Réf. : CE 2° et 7° ch.-r., 27 avril 2021, n° 438907, mentionné aux tables du recueil Lebon (N° Lexbase : A41234QR)


Mots clés : procédure • voies de recours • décisions à objet purement pécuniaire


Dans cette affaire, Monsieur GIACOMETTI avait été engagé par la chambre de commerce et d'industrie d'Ajaccio et de la Corse-du-Sud, à compter du 1er février 1997, en qualité d'enseignant par un contrat renouvelé jusqu'au 31 juillet 1998, puis en qualité d'assistant de la direction de l'institut consulaire de formation, par un contrat expirant le 31 août 1998.

Par décision du 29 septembre 1998, l’agent avait été recruté, à compter du 1er septembre 1998, en qualité d'animateur de stage informatique stagiaire, avant d'être titularisé à compter du 1er septembre 1999.
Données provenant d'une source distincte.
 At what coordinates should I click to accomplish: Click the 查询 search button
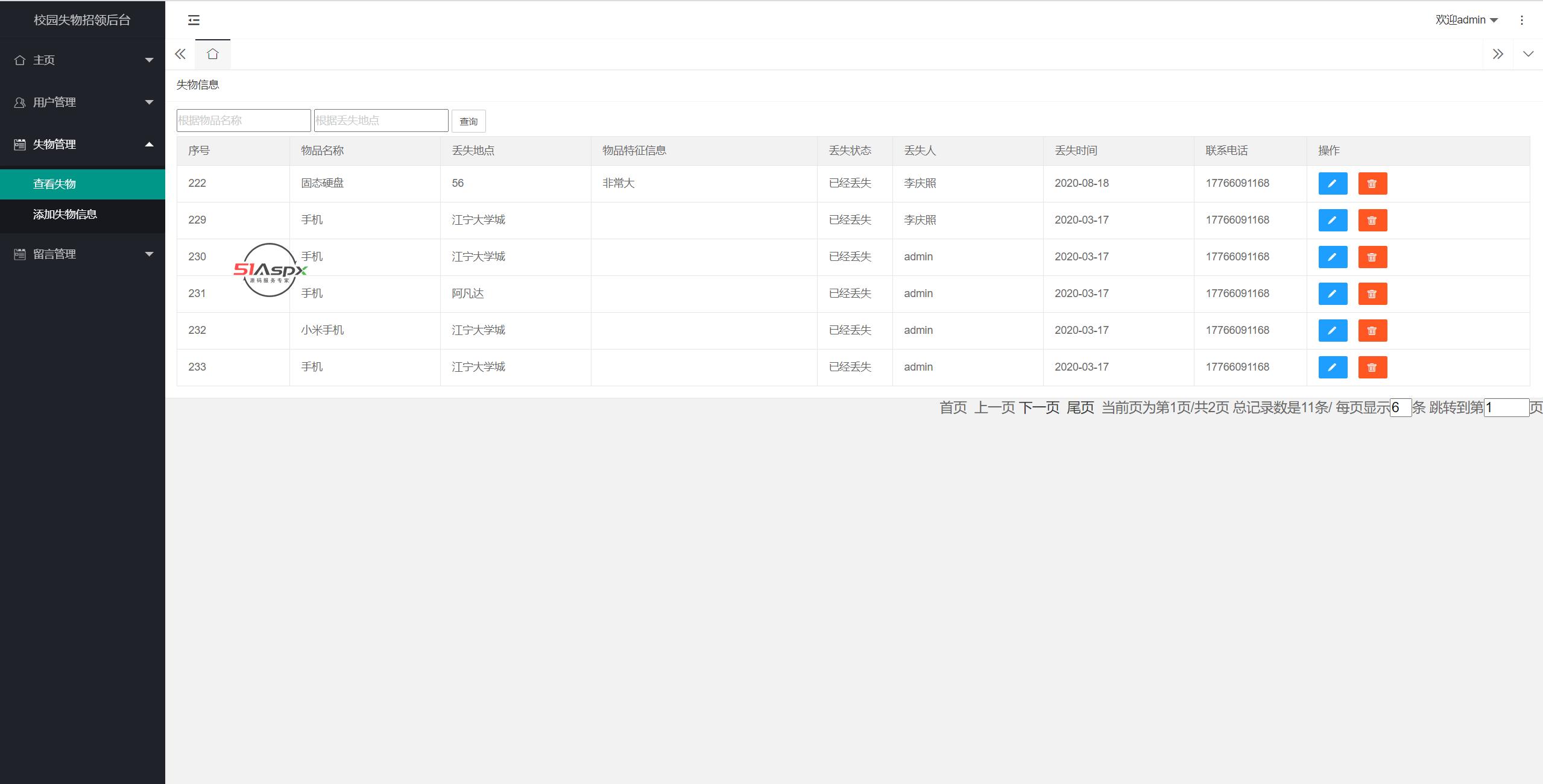point(468,121)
Estimant que son ancienneté devait prendre en compte la date du 1er février 1997 et non celle du 1er septembre 1998 retenue par l'administration, Monsieur GIACOMETTI sollicitait, le 15 décembre 2014, du président de la chambre de commerce et d'industrie de Corse-du-Sud, la régularisation de sa date d'embauche et de ses droits afférents ainsi qu'une indemnité correspondant au préjudice financier correspondant à cette erreur de date, demande était implicitement rejetée.

Monsieur GIACOMETTI saisissait donc le tribunal administratif de Bastia aux fins de solliciter l’annulation de la décision implicite par laquelle le président de la chambre de commerce et d'industrie d'Ajaccio et de la Corse-du-Sud avait rejeté sa demande du 15 décembre 2014.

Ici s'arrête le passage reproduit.